*** Opening of Records for this exercise ***

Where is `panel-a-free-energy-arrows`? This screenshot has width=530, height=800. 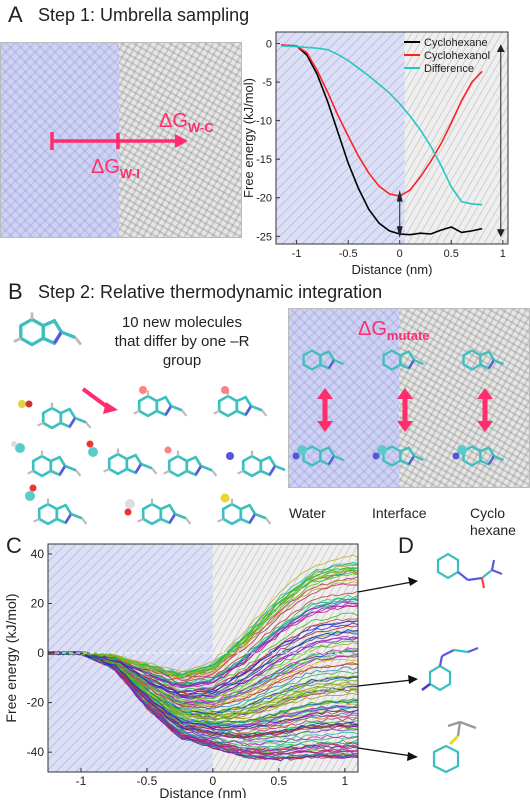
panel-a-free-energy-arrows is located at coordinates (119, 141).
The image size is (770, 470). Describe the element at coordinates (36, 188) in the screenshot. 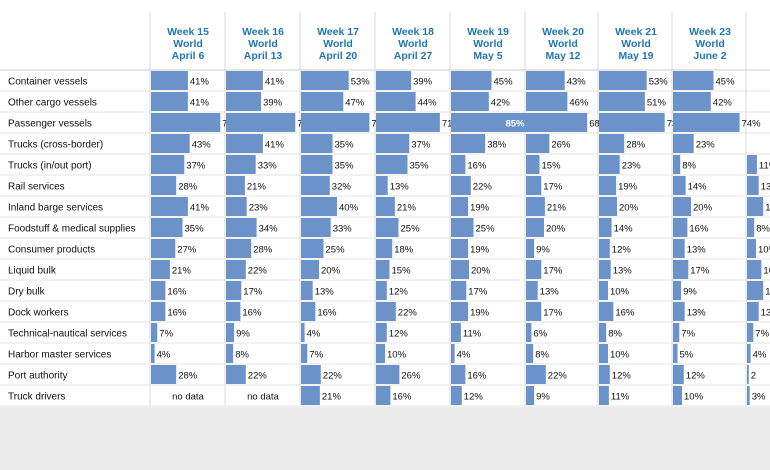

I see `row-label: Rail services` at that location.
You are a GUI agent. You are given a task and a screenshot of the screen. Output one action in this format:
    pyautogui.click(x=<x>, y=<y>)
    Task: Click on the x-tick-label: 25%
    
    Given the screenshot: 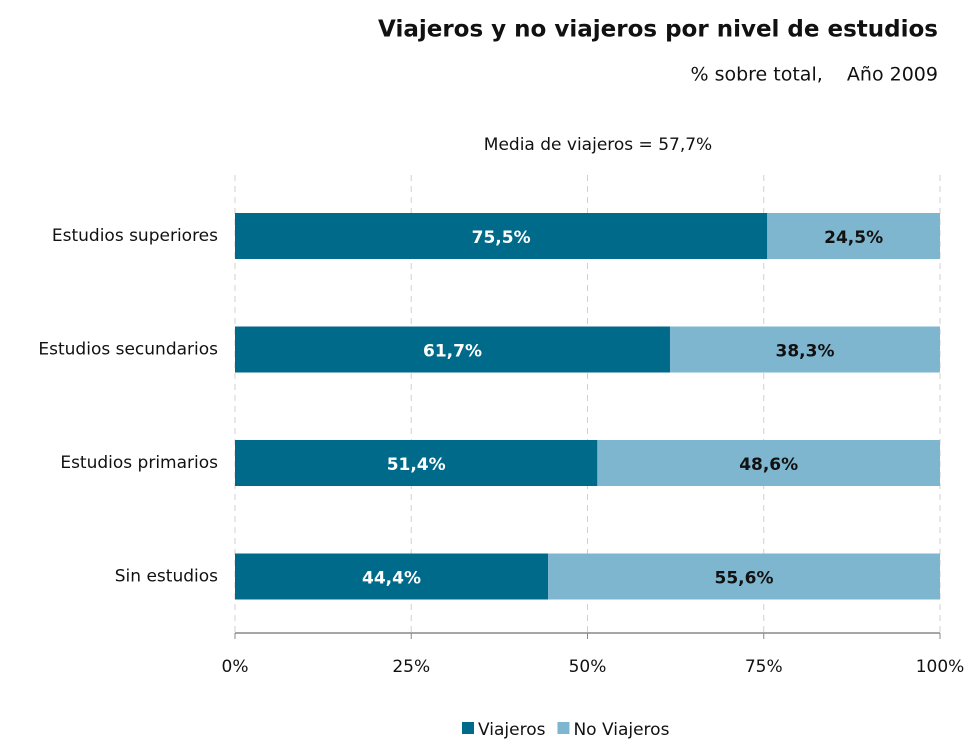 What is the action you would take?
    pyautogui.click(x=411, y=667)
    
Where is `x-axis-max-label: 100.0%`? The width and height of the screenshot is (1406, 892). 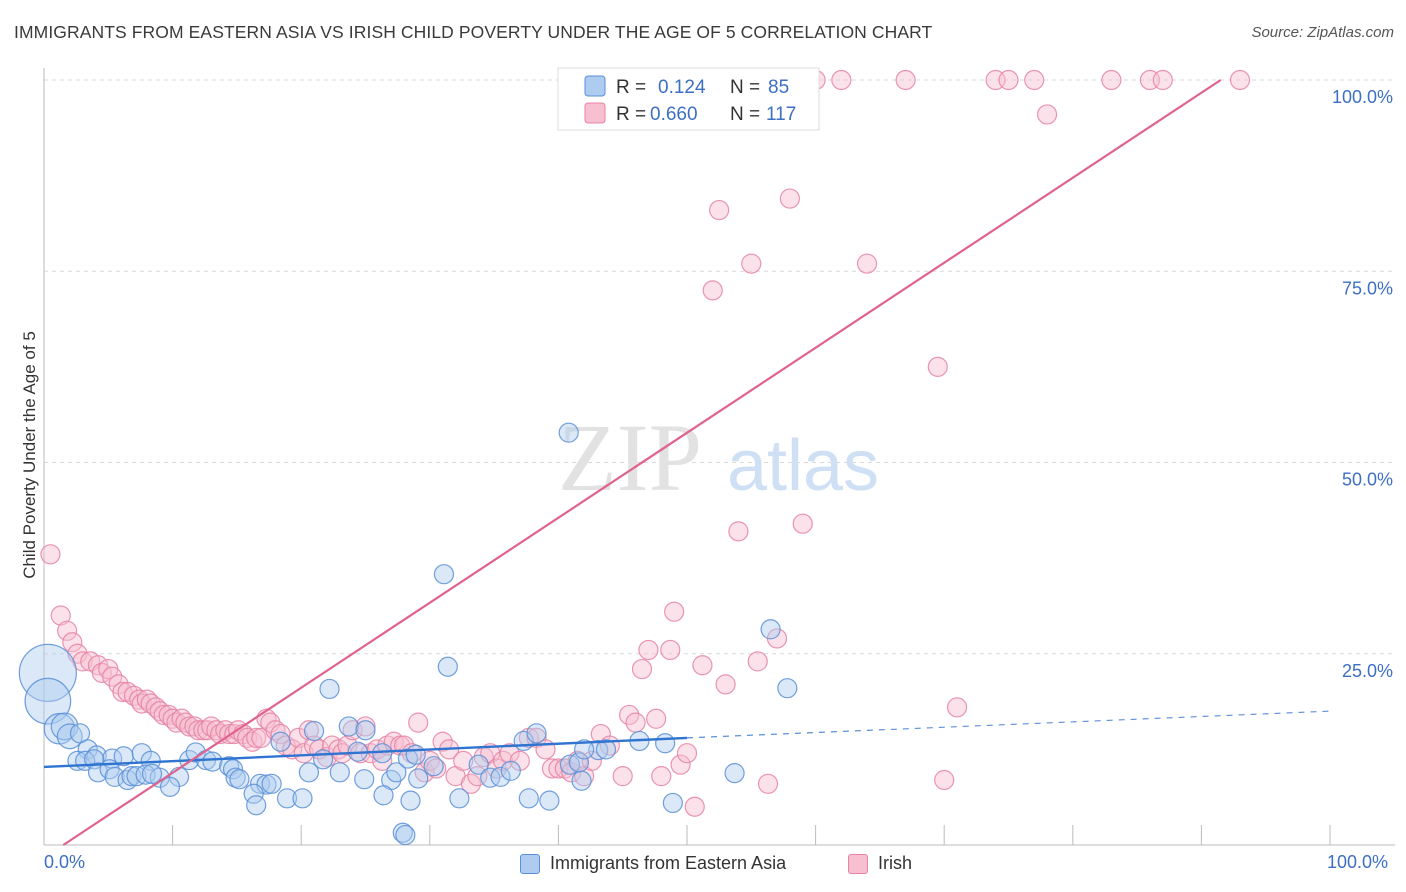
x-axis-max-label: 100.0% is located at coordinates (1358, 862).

*** Close of Records for this exercise ***
*** Opening of Records for this exercise ***

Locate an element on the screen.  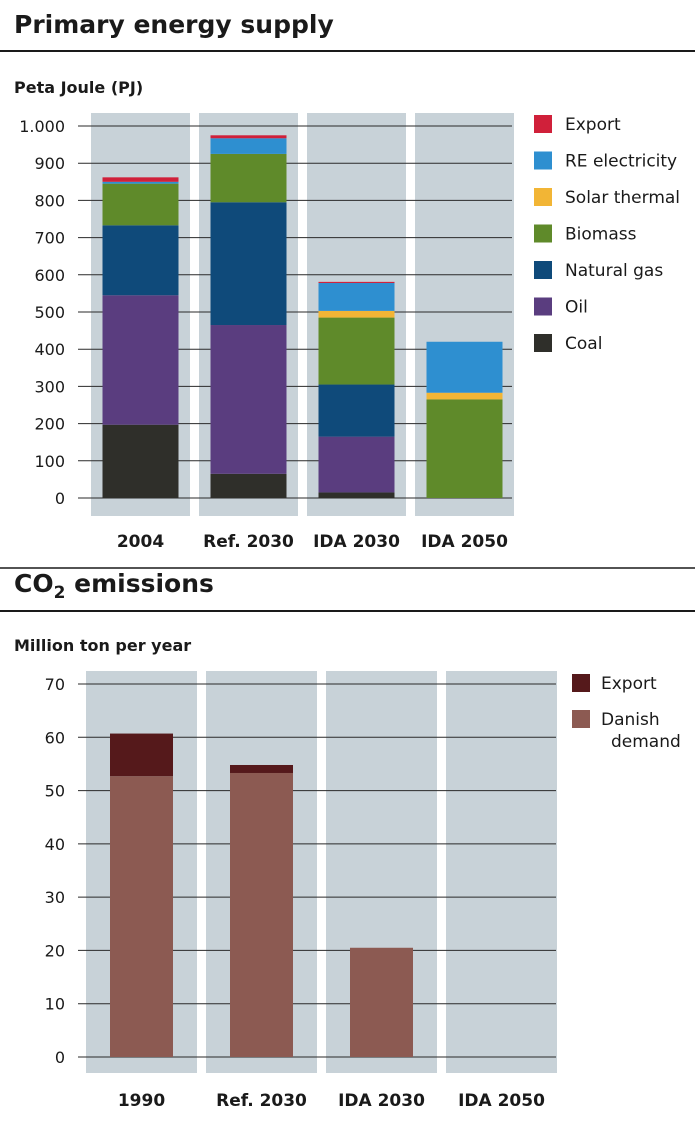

*** Close of Records for this exercise ***

● **Task requirements**
Output the rows starting at the line that contains "is (1406, 892)." and ending at the line that contains "x-axis-max-label: 100.0% is", leaving the pictures out of your answer.

● **Answer to the problem**
Where is `x-axis-max-label: 100.0%`? The width and height of the screenshot is (1406, 892). 
x-axis-max-label: 100.0% is located at coordinates (1358, 862).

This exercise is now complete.